**EXERCISE:** From the listing below, reproduce word for word the part that opens with the line containing "You are a computer-use agent. The width" and closes with the line containing "Screen dimensions: 809x475"; reproduce nothing else.

**EXTRACTED RECORDS:**
---*---

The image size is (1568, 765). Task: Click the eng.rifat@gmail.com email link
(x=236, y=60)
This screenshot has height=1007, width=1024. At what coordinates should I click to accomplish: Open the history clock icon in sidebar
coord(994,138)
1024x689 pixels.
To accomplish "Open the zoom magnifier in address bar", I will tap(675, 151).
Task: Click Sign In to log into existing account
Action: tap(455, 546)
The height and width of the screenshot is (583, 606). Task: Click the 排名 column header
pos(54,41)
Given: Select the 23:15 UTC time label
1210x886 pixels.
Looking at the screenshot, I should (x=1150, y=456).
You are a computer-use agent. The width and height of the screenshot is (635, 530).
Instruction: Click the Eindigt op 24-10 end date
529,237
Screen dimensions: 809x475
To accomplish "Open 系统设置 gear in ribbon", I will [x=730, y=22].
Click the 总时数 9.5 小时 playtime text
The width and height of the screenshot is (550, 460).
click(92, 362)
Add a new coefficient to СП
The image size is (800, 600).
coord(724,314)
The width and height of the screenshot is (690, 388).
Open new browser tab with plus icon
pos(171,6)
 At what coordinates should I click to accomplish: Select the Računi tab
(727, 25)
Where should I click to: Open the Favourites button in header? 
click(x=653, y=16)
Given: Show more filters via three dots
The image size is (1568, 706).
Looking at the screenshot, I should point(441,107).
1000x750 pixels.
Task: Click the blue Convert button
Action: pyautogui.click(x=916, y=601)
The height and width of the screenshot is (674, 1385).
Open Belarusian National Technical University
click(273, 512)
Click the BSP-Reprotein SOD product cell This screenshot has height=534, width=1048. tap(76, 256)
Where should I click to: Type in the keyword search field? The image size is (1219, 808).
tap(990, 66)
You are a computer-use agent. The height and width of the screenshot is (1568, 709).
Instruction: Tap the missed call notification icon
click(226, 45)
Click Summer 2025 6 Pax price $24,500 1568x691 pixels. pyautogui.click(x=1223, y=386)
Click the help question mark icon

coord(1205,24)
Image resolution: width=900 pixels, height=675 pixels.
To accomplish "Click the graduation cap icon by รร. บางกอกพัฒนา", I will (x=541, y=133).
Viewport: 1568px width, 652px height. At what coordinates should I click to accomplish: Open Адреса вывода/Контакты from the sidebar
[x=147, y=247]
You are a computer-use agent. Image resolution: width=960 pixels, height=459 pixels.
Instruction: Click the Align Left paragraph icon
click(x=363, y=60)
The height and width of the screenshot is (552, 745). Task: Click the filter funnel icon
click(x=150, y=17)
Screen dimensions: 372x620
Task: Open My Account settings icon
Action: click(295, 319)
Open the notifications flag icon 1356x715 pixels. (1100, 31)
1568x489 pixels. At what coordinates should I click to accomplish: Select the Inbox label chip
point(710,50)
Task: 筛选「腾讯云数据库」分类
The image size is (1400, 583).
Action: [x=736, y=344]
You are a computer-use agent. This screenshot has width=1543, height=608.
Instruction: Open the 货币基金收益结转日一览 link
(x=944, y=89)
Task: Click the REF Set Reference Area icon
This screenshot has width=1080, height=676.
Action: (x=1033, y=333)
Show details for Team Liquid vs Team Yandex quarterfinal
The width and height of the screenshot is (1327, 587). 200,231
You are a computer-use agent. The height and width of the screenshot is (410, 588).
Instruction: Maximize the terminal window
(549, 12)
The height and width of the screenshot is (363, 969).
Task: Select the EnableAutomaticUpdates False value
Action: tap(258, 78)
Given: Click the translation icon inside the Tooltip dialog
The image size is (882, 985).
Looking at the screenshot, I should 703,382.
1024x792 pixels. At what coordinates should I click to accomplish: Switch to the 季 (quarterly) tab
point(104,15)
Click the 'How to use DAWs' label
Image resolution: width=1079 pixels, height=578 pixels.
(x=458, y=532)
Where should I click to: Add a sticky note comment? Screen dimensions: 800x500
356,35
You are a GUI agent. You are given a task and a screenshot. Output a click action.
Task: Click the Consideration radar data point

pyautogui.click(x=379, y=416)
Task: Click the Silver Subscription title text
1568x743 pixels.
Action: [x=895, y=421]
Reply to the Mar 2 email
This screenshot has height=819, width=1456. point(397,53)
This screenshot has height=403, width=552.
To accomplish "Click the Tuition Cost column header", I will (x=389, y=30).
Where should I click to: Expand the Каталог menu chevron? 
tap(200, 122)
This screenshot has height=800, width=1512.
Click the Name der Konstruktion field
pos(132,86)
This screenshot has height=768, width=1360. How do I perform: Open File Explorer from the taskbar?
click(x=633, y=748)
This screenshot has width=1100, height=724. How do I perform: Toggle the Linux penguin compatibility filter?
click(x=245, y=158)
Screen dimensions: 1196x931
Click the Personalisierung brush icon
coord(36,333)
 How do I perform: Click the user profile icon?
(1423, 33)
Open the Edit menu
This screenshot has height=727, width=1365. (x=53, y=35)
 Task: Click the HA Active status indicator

---*---

**EXPECTED ANSWER:**
You are a computer-use agent. The width and height of the screenshot is (635, 530).
Instruction: Click the Eindigt op 24-10 end date
529,237
Screen dimensions: 809x475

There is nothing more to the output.